Industries Pressure Washington to Act as Chip Crisis Worsens




Washington’s pledge to pour tens of billions of taxpayer dollars into making more microchips in the U.S. is setting off behind-the-scenes squabbles among industries angling for a slice of the spoils.

Commerce Secretary Gina Raimondo on Thursday convened nearly three dozen executives from many of those sectors, including tech, autos and semiconductors, for a second high-level confab with the Biden administration in just over a month. So many companies wanted to participate they were split into two sessions.

“There’s a lack of transparency right now in the supply chain,” Raimondo told reporters afterward. “We are trying to figure out what role, if any, the government can and should play in increasing that information sharing and forecasting, so we can alleviate the short-term crunch.”

The Biden administration and Congress are under mounting pressure to relieve a global chip shortage that has idled manufacturing workers and raised prices for some consumer products, complicating the economic recovery.
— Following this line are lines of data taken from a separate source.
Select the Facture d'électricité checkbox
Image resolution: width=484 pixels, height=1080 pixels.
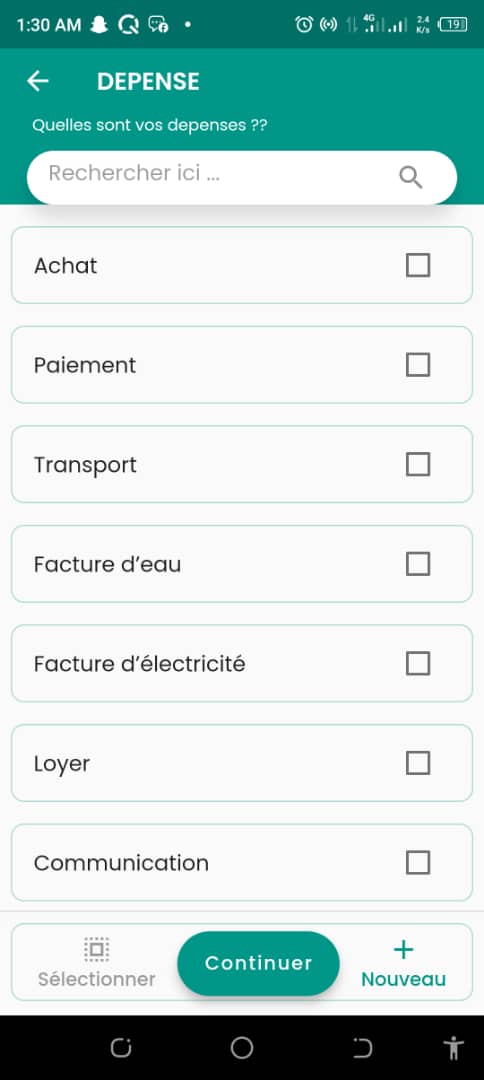(418, 663)
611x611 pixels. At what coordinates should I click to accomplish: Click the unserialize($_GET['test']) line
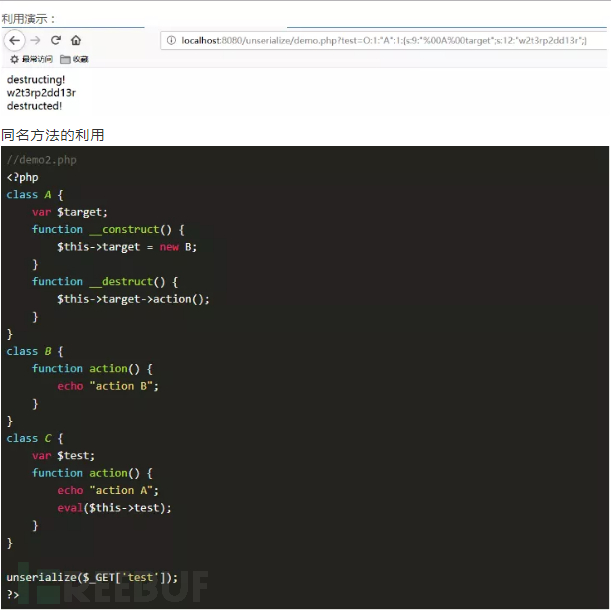tap(92, 577)
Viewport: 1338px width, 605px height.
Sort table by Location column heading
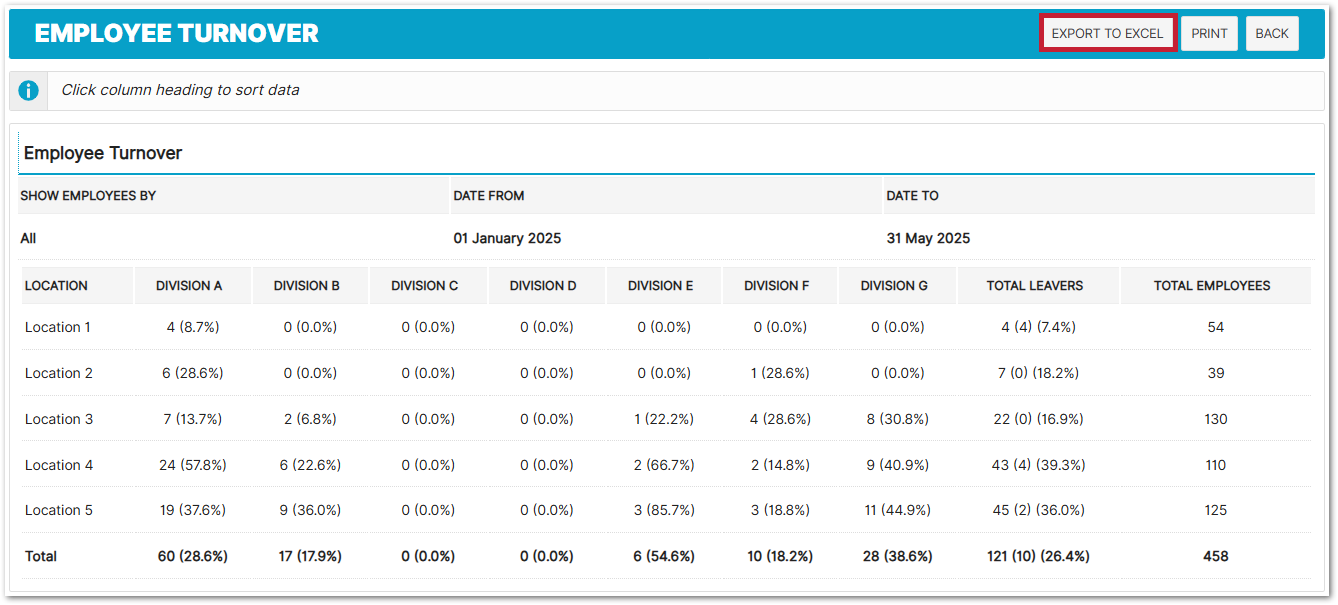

Key political constituencies are leaning hard on the government to act — forcing policymakers into the thorny position of picking winners and losers from across a vast swath of critical industries.

The issue has only grown more urgent as the chip shortage threatens to last through the rest of the year — or longer. But building new semiconductor plants is a yearslong undertaking, so some industries, especially automakers, have implored the U.S. to explore more immediate interventions.